27 mai 2009
Hier, à Châteaulin, Olivier Fragnaud, délégué sans étiquette, a insisté pour introduire dans le débat du comité central d'entreprise (CCE) du groupe Doux, la situation des 62 cadres transférés de La Vraie-Croix vers le siège finistérien. Et pour cause: il en fait partie. «48 collègues, moi compris, ont décidé de ne pas bouger. Ce n'est pas une question de cadre mais de choix de vie. Nos conjoints travaillent, nos enfants sont scolarisés dans le Morbihan. Il s'ajoute à notre cas des incertitudes sur la qualité du poste proposé à Châteaulin et des incitations financières a minima», justifie-t-il. «Notre décision étant irrévocable, nous attendons maintenant l'ouverture d'un plan de sauvegarde de l'emploi (PSE) qui accompagnera tous les licenciements. Mais pour l'heure, pas même un calendrier n'est avancé».

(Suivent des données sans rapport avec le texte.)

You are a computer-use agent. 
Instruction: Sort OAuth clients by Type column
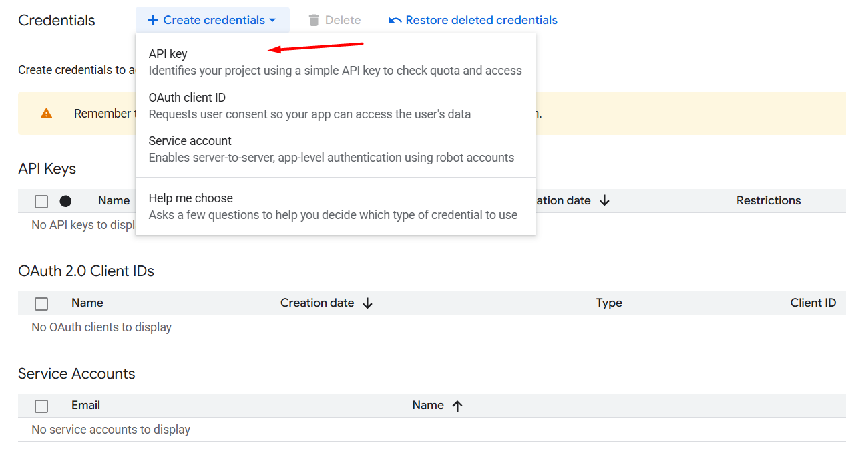point(609,303)

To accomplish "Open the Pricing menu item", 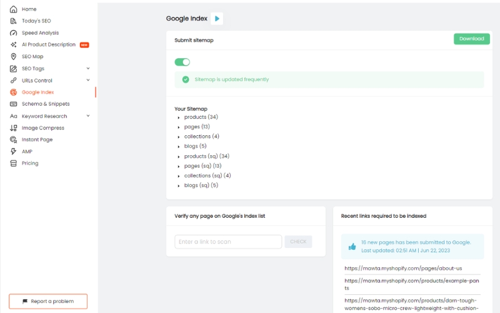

La direction évoque des concessions
La direction veut bien lancer un PSE mais seulement au bénéfice des 18 cadres dont le contrat ne stipule pas de clause de mobilité. Et les 30 autres? «Ils envisagent d'ester en justice pour prouver la caducité de leur clause de mobilité. Ce qui leur ouvrirait aussi les droits du PSE, rapporte Jean-Luc Guillard (CFDT). Mais la direction semble prête à faire des avancées. Nous en saurons davantage à la prochaine réunion du CCE».